Monday, July 01, 2013

Momentum

First, don't let anyone tell you Ruby Red is a book.  It's not.  Kerstin Gier has written one book and then broken it into three volumes; Ruby Red is one third of a book.  And I'm not saying I didn't guess that it would leave you poised for the next part of the trilogy, but seriously, absolutely nothing--not one minor little plot point--is resolved here.

Luckily I have Sapphire Blue in hand, but lord only knows how long I'm going to have to wait before Anthea Bell gets around to translating the third (which is called Emerald Green). Oh, huh, apparently October.  Okay, not SO bad.  Let's see if I still care by then, though.  I think momentum is carrying me along here.
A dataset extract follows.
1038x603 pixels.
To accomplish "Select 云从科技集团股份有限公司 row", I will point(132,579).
Because you know, I'm meh-ish here.  It's actually kind of compelling--I like the very modern sensibility of Gwyneth, and I like that she's not instantly goo-goo over Gideon, just kind of crushy.  But there are SO MANY HOLES.  And not enough characters are asking the first questions that pop into my mind. Like, where does this poem-prophecy come from, and how do you discover that there are only ever going to be X number of time travelers born if they can only ever travel back, and how can there be some sort of universal secret that you KNOW is super important but you don't know what it is that is unlocked after you mix everyone's blood together or whatever?  And the translator did a great job except with the poem, or else the poem is just a mess in the original language, too.  Worst. Mnemonic. Ever.

It's just all over the place.  I like Gwyneth's modern day best friend and her very practical approach to things, but the questions above barely even scratch the surface.  I wish this had been one book; I think it would be better for it.
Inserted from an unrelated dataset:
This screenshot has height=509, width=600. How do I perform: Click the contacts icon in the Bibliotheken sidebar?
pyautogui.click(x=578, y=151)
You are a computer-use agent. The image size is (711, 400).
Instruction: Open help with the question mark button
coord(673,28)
Speaking of momentum, I have Days of Blood and Starlight in hand, as well, and Laini Taylor, let me tell you, is worth spilling way more drool.  Lianna's reading it right now, and I hope we both love it as much as Daughter of Smoke and Bone--more, in fact, since we have established the relationship and what's keeping them apart, sparing us the awkward romance stuff, or at least its stilted introduction. 

Akiva is really objectified--hot boy who lurves her and broods.  Hopefully he gets a little more depth here.  Also, I think I can safely say that I just want want want more of Brimstone, and that I hope this book will hold that.

My book club commitment this week is to Kate Atkinson's Life After Life, (which I'm pretty sure should not have the word "after" capitalized, but I'm following the convention I'm seeing elsewhere because I'm trying to prevent my innate grammar sticklerism from taking over my life and it's hard.  So hard.) and it's fine, but I'm not quite feeling it yet.  It's got a literary thing going on so far--15% of the way in and it's mostly slice of life during WWI stuff, with some hints that the interesting twist to the structure will get more interesting as time goes on.  I really hope it does.

But I don't have momentum there yet, and anyway that will probably get its own post later.  For now--sequels!